About 100 swimmers took part in the Jan. 1, 2020, polar bear plunge. (Laura Meader/CBC)

The annual polar bear plunge in Charlottetown will not be going ahead this year due to COVID-19.

The event typically happens Jan. 1 at the Charlottetown Yacht Club.

"In the past couple of years, we've actually had to cut a square hole in the ice and have people jump in one by one," said co-organizer Cheryl Paynter. 

"It's a kind of tradition to ... wash away the year that was and meet the new year with an invigorating kind of jolt."

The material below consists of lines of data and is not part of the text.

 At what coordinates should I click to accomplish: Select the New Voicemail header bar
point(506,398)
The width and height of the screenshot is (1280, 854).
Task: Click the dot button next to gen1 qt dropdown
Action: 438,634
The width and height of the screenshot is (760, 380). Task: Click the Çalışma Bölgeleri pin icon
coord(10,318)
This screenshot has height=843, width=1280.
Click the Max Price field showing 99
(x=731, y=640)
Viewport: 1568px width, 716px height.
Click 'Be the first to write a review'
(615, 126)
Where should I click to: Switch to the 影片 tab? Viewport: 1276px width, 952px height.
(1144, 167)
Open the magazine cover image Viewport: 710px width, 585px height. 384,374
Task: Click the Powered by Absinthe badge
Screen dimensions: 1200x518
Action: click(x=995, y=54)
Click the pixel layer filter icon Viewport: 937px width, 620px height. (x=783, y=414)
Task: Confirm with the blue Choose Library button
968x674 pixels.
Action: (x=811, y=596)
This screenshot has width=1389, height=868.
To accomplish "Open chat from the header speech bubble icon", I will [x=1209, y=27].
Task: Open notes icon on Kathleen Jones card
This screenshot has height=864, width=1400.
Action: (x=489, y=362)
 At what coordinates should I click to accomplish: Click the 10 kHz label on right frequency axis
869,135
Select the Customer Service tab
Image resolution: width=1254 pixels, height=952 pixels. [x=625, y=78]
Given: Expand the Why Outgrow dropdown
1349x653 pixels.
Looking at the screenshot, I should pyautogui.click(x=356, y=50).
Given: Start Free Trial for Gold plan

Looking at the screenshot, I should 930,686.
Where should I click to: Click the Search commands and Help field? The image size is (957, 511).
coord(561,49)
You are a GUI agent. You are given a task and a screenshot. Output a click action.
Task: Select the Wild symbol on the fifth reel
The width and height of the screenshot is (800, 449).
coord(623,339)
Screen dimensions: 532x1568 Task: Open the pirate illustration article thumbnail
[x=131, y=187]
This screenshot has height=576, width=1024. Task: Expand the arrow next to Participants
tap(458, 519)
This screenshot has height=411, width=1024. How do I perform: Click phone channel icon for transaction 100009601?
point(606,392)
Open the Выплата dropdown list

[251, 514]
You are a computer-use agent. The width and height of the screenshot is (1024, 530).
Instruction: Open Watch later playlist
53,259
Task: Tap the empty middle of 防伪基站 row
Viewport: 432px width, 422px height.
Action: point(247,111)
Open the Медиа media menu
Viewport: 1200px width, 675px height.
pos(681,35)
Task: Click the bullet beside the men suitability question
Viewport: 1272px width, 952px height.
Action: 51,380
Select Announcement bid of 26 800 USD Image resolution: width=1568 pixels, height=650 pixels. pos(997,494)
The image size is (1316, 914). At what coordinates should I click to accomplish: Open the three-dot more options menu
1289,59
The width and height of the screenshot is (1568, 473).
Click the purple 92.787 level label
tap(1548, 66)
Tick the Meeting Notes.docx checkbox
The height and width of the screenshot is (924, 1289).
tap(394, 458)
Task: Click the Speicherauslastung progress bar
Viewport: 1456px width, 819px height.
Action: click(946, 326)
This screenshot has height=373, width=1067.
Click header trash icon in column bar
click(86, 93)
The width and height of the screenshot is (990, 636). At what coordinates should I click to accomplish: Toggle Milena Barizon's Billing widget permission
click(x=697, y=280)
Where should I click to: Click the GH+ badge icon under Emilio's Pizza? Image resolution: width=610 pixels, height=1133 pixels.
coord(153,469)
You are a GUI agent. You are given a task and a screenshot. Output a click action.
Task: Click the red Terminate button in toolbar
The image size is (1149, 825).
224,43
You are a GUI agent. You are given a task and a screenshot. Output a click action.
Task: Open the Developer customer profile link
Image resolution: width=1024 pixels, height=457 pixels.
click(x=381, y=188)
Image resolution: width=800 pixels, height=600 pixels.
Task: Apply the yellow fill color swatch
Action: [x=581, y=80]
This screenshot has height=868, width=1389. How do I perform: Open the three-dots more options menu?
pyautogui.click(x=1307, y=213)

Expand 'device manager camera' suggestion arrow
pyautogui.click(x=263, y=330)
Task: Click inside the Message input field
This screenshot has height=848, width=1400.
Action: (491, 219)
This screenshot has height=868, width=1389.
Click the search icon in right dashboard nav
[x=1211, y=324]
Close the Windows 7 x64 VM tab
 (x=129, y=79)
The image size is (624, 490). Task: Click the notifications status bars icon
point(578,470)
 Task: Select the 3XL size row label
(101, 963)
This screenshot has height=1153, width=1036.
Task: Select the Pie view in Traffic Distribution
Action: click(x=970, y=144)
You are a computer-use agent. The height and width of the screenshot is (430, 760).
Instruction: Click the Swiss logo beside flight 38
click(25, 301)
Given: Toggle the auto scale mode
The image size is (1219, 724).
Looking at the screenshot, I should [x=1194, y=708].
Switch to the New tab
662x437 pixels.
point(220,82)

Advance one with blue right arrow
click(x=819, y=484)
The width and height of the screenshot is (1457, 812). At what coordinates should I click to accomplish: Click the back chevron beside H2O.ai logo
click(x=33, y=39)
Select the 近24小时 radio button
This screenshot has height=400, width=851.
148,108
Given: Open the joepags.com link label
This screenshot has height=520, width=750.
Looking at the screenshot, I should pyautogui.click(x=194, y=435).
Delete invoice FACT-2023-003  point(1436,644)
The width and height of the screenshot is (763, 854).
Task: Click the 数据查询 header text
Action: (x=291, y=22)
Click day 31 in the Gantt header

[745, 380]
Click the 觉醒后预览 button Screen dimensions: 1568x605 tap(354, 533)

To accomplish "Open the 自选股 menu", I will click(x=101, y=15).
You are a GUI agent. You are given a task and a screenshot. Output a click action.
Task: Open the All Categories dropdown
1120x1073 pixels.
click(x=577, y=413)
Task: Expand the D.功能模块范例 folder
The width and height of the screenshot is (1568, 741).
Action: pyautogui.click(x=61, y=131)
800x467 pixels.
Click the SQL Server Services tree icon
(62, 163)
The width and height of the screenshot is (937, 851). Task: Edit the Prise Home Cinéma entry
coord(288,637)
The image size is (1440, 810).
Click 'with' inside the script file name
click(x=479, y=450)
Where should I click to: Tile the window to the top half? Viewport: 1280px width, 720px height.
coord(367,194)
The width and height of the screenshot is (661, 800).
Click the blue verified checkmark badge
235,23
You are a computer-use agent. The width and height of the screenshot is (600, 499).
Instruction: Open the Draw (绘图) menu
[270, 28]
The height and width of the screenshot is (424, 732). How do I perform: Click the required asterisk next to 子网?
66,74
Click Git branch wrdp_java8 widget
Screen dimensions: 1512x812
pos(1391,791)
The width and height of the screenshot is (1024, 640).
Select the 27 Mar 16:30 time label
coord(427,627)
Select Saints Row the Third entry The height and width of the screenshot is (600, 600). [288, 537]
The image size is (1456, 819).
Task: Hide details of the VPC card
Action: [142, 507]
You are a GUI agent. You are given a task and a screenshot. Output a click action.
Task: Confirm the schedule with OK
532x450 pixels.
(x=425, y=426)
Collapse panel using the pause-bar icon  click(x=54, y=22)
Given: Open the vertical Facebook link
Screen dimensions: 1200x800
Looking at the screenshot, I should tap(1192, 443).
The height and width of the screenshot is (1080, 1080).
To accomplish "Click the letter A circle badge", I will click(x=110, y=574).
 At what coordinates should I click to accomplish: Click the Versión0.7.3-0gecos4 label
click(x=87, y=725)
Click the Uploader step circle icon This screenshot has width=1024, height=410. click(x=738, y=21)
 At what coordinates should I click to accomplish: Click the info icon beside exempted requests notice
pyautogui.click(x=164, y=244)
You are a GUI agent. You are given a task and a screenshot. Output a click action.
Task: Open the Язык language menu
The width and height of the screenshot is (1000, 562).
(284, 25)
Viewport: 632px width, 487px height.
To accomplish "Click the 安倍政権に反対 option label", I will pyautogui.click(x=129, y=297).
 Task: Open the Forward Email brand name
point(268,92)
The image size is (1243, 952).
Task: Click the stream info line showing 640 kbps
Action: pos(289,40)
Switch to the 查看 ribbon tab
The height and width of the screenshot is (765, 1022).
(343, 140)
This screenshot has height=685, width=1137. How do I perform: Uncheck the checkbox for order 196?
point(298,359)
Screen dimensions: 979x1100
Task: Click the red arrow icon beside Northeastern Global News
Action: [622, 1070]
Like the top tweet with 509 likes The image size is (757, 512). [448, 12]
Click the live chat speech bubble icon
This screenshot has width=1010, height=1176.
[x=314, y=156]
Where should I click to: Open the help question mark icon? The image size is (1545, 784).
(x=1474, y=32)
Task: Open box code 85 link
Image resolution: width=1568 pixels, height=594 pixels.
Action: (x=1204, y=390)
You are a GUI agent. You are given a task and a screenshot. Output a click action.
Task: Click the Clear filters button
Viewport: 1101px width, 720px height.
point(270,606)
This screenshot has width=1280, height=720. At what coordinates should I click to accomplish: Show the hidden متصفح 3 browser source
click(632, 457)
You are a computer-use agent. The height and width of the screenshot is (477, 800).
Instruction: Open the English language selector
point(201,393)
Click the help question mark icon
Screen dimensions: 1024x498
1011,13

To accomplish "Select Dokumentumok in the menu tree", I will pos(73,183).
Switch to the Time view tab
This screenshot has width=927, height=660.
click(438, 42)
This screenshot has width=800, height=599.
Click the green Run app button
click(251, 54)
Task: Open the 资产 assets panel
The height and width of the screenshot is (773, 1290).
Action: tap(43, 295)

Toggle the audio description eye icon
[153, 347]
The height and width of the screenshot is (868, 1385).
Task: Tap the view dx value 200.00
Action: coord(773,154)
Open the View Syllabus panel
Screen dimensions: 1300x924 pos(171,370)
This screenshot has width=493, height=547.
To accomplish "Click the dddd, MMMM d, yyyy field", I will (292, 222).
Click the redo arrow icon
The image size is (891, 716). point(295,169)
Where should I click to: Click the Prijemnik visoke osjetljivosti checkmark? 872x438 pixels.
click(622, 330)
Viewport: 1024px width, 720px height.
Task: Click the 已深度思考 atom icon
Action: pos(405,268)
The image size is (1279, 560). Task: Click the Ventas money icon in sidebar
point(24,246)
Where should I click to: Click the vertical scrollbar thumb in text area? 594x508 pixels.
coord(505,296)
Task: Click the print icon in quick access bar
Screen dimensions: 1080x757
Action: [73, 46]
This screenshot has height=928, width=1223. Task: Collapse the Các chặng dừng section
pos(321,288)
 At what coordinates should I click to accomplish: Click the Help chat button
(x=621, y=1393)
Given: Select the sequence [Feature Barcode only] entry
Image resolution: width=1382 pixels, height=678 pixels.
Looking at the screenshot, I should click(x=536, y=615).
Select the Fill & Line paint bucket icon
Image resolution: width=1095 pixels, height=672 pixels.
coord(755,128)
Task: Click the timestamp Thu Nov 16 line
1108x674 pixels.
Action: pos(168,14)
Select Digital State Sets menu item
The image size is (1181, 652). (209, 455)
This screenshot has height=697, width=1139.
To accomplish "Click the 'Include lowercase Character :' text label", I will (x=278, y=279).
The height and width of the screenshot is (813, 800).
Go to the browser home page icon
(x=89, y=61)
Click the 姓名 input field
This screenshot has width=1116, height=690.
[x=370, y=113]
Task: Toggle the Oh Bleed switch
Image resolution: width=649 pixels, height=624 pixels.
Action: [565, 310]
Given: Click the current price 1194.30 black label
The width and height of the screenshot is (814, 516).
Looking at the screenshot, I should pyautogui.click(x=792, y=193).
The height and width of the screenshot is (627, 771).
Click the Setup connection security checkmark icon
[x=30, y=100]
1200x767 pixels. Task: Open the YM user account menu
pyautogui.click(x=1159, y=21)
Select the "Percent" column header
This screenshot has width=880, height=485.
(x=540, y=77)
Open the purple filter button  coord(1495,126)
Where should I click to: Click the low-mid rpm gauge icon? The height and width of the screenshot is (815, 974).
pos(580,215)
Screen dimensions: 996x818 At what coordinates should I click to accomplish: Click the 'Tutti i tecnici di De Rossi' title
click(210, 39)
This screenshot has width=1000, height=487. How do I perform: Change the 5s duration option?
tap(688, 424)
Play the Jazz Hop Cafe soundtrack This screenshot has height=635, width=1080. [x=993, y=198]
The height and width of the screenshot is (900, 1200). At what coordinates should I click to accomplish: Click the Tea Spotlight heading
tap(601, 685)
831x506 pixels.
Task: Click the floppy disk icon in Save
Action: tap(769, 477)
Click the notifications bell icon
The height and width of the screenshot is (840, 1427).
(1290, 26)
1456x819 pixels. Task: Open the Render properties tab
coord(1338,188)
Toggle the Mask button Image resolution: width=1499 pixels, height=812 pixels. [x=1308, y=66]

Paynter said depending on the weather, the event attracted anywhere between a dozen and a couple of hundred plungers and spectators in past years.

Every fibre in your body wants to stop and your feet kind of immediately go numb.— Cheryl Paynter

But this year, she said it didn't make sense to have the event "with all everybody's doing to try to guard against and fight off this pandemic ... and really, there wasn't a particularly easy way for us to adhere to, you know, [the] very wise guidelines in place right now."

A large crowd of spectators gathered on Jan. 1, 2020, to watch the swimmers run into the icy water. (Laura Meader/CBC)

According to Paynter, the event also serves as a fundraiser for the Upper Room Hospitality Ministry, a Charlottetown soup kitchen and food bank.

"There's no admission fee or registration fee, but we do historically accept both non-perishable food and cash," she said.

'A lot of pent-up demand'

Paynter has also participated in the plunge.

"Every fibre in your body wants to stop and your feet kind of immediately go numb," she said. "You're an official dipper if you go under and come back up. 

"I usually grab somebody's hand and run in and dip and get out as fast as you can."

And as 2020 comes to a close, Paynter said she hopes the quirky tradition resumes.

"Some people have done this for a couple decades running now and its really formed part of their holiday traditions," she said. 

"I think there will be a lot of pent-up demand to return to whatever normal is going to be this time next year."